The poetry is stark and spare, laconic even, but has the ability to surprise like haiku. Take this for instance:
                Her anger's a fistful of sand
            Slipping through fingers
        When she sees him. 
Note the compression, as though the poet has said as much as he needs to say and leaves the reader with an image sufficient for understanding.
And this:
                Distance destroys love,
        So does the lack of it.

        Gossip destroys love,
        And sometimes

        It takes nothing
        To destroy love.

How lovely it would be to hear this in the original! Indeed all of the poems below, but Mehrotra confesses he does not know Prakrit, and makes no apology for it: “I do not want to know Prakrit.

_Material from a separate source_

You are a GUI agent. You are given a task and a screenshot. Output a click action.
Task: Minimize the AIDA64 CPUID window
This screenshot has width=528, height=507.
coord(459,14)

Not knowing the language is an advantage.” “Dictionaries, cribs, and tutors will do,” he says.

Poem 1.
At night, cheeks blushed
           With joy, making me do
        A hundred different things,
           And in the morning too shy
        To even look up, I don't believe
           It's the same woman.  

Poem 2.
After a quarrel,
           The breath suppressed,
        Their ears attentive,
           The lovers feign sleep:
        Let's see who
                      Holds out longer.

Poem 3.
                 The deft bee,
            His weight held back,
        Endues the bud and sucks
                       The white jasmine's nectar.
[ experienced woman teaches a sexual position to a man keen to make love to an under-aged girl]

Poem 4. 
Hair like ruffled feathers,
            Half open eyes
        The body in tremors needing rest:
            Having played the man,
You know how we suffer.
[the heroine, having chided her man for being a poor lover, takes his position and is soon 
exhausted.  For once, this gives him something to talk about. ]

Poem 5.
                The way he stared,
           I kept covering myself,
        Not that I wanted him
                      To look elsewhere.
[Indian men stare shamelessly, and have been doing so for centuries]

Poem 6.
As the traveller, eyes raised
           Cupped hands filled with water, spreads
        His fingers and lets it run through,
           She pouring it reduces the trickle. 
[Describes a common sight in hot weather in N. India when a woman may sit with a gada under 
a tree and offers a drink to travellers on foot. The gesture is of the man opening his palms, and 
she reducing the stream to a trickle …]

Once when Mehrotra was sitting with Arun (Kolatkar, that is) he was reading a book edited by 
Joglekar and read this poem to him from the Gathasaptasati in Marathi and translated it for 
Mehrotra's benefit:
                The lamp-oil finished,
            The wick still burns,
        Engrossed in the young couple's
            Copulation.

Upon further inquiry and research he found the poems had no translation in English. And that 
was the beginning of Mehrotra's work. He has a rather cavalier attitude to translation. 
“I want to ease where Tukaram's poem ends and my work begins,” he said. 
He noted that we translate very differently in India than in the West, where faithfulness to the 
original is cardinal. That's why we have 300 Ramayanas and a multiplicity of traditions. 
Gyaneshwar in 1300 said similar things. “At some point I forget the original and it is of no further 
use to me when I'm absorbed in the English translation. Indians have never lived under the 
tyranny of the original,” he said.

Mehrotra is on first name terms with Adil Jussawalla, Gieve Patel, and others. He noted that Arun Kolatkar translated into American English rather than British, because for Indians it is easier to speak colloquially in the former; so Mehrotra said, though I disagree with both notions. Indians speak colloquially in their own version of English, which is a mongrel of several other Englishes and the local Indian language. But he said the motivation to translate comes from the urge to share your excitement with other readers. “The timbre of your voice will be reflected in the translation, and that is its strength.” Mehrotra's attitude is further bolstered by the fact that his job did not depend on adopting any particular theory of translation. “You cut out the crap,. Leave out the flab, the repetitive stuff … then you get to the images and that's what interested me,” said Mehrotra. When I translated Kabir I created another version of Kabir.”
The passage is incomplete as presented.